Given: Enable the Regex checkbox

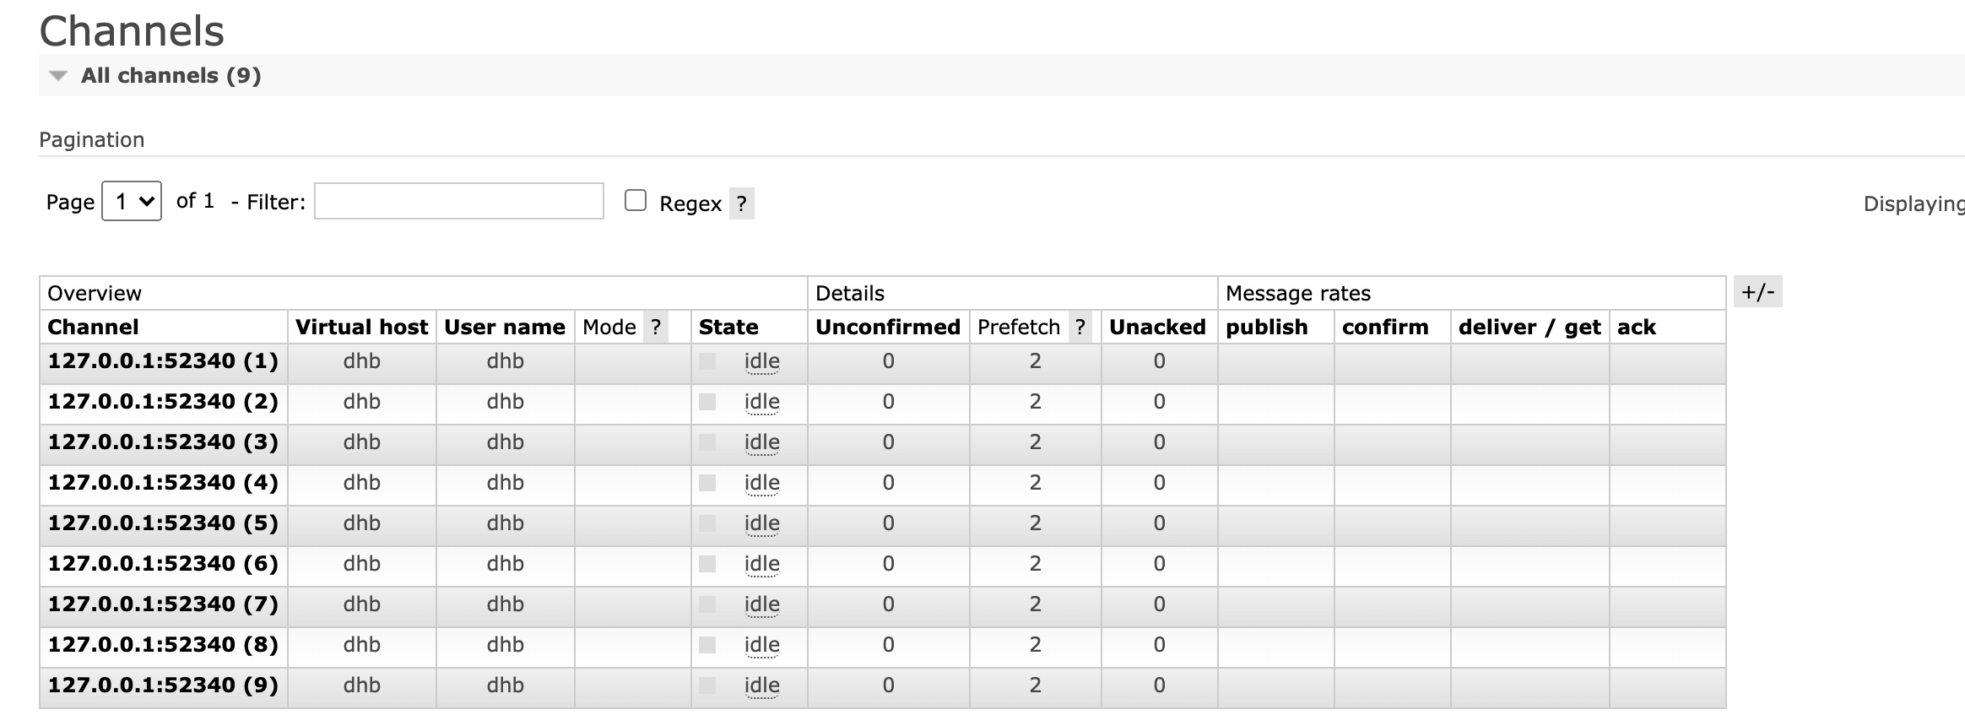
* * *
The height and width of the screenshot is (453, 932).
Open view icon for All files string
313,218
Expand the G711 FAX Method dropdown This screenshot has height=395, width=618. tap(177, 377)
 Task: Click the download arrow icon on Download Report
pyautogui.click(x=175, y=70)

- [GIVEN TASK] Rewrite the stretch of the data from the line containing "Task: Click the" through the line containing "pyautogui.click(x=175, y=70)", changing "icon" to "button" and keeping everything else the same. Return only those lines.

- [TASK SOLUTION]
 Task: Click the download arrow button on Download Report
pyautogui.click(x=175, y=70)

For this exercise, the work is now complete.